On licencierait l’armée, on ferait des casinos dans les casernes, on vendrait les canons à la ferraille. On liquiderait, quoi !

Au lieu de tout cet attirail coûteux et tumultueux, on installerait discrètement de petits laboratoires où l’on cultiverait les microbes les plus virulents, les plus pathogènes, dans des milieux appropriés.

À nous les bacilles virgule, à nous les microbes point d’exclamation, sans oublier les spirilles de la fièvre récurrente !

Et allez donc !… Le jour où l’Allemagne nous embêtera, au lieu de lui déclarer la guerre, on lui déclarera le choléra, ou la variole, ou toutes ces maladies à la fois.
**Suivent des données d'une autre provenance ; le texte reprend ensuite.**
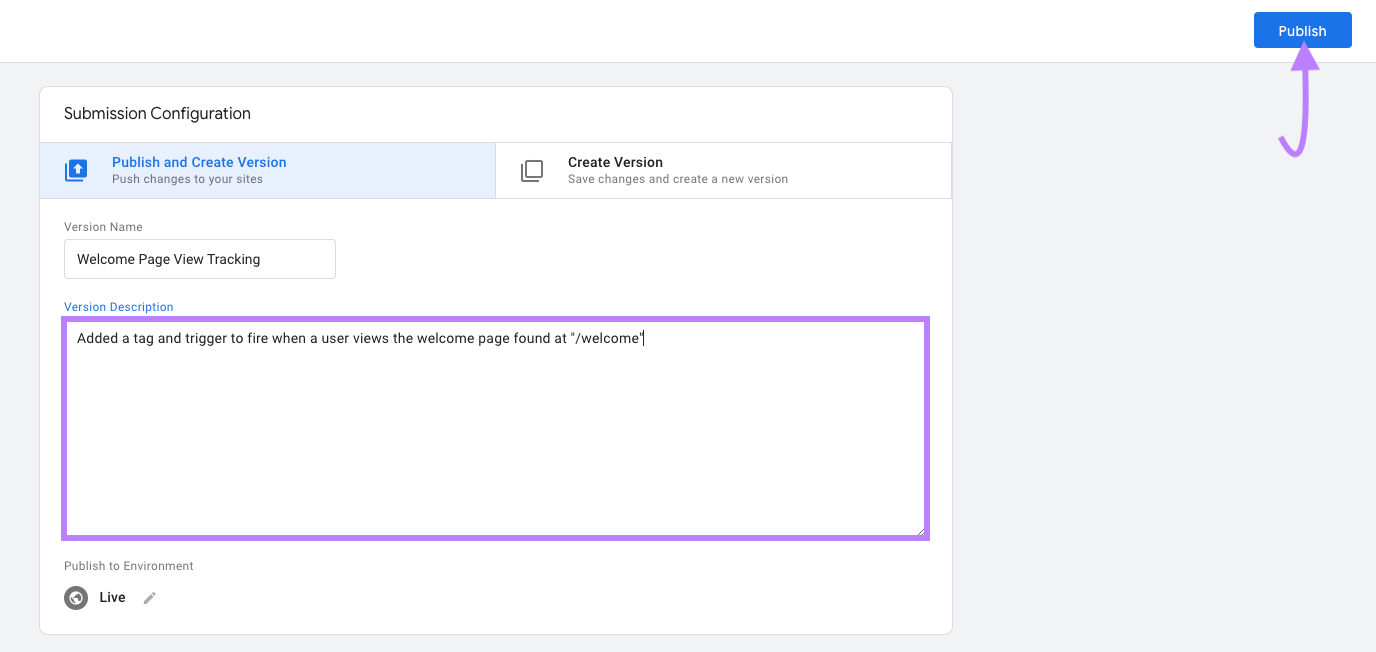Click the Submission Configuration heading
Viewport: 1376px width, 652px height.
[156, 113]
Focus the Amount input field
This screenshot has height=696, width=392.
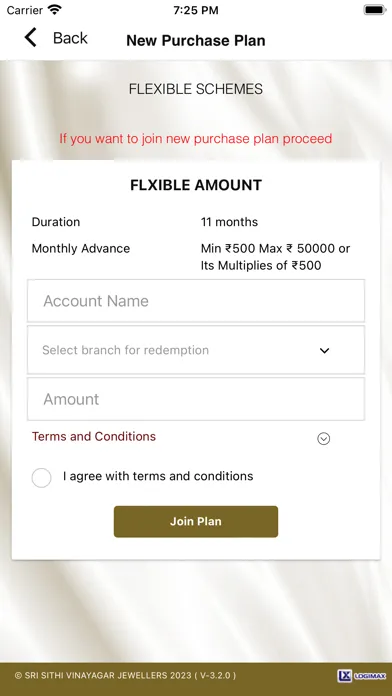[x=196, y=399]
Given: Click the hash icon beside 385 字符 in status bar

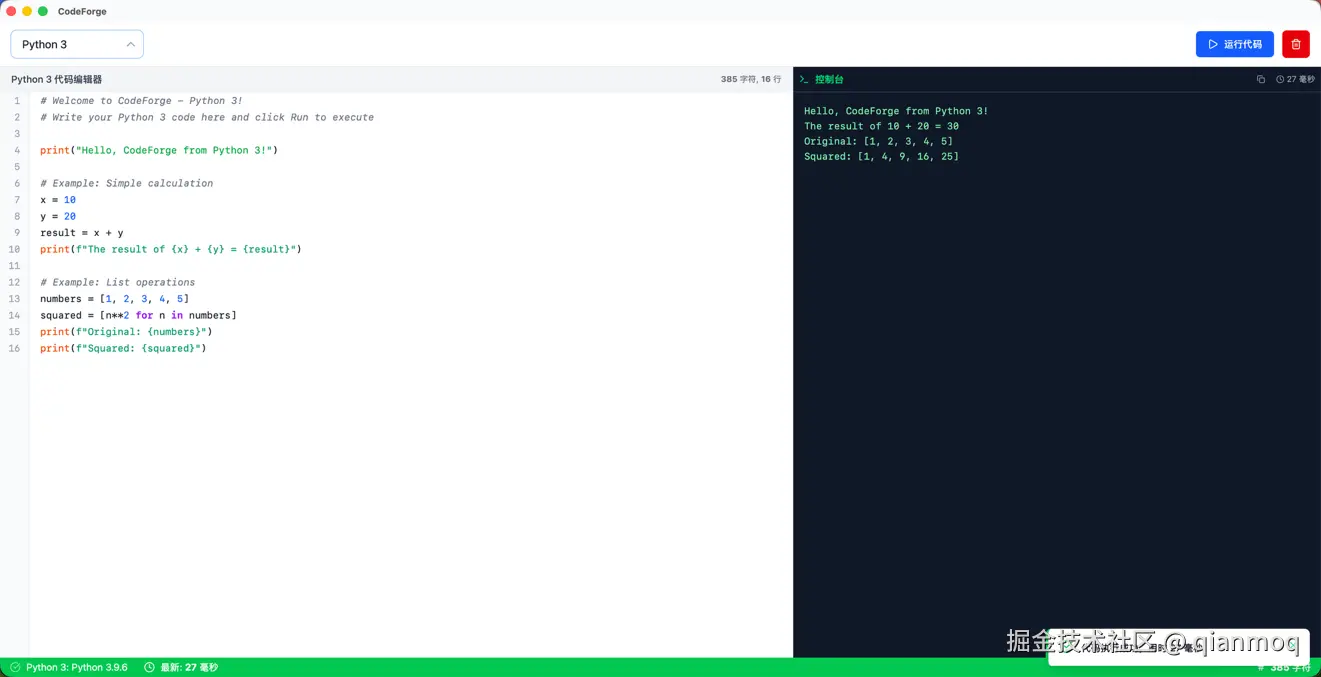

Le ministère de la guerre sera remplacé, bien entendu par le ministère des maladies infectieuses.

Comme ce sera simple ! Des gens sûrs se répandront sur tous les points de la nation abhorrée et distribueront, aux meilleurs endroits, le contenu de leurs tubes.

Ce procédé, mon cher Paul, a l’avantage de s’adresser à toutes les classes de la société, à tous les âges, à tous les sexes.

L’ancienne guerre était une bonne chose, mais un peu spéciale, malheureusement : car on n’avait l’occasion que de tuer des hommes de vingt à quarante-cinq ans.

Les gens à qui cela suffit sont de bien étranges patriotes.

Moi, je hais les Allemands ; mais je les hais tous, tous, tous !

Je hais la petite Bavaroise de huit mois et demi, le centenaire Poméranien, la vieille dame de Francfort-sur-le-Mein et le galopin de Kœnigsberg.

Avec mon système, tous y passeront. Quel rêve !

Voyez-vous enfin les chères sœurs reconquises ?

Peut-être que, grâce à mes microbes, les chères sœurs seront dénudées de leurs habitants ?

Qu’importe ! Le résultat important sera obtenu : On n’EN parlera jamais et on n’Y pensera plus !

Enchanté, mon cher Paul, d’avoir fait votre connaissance, et bien du mieux chez vous.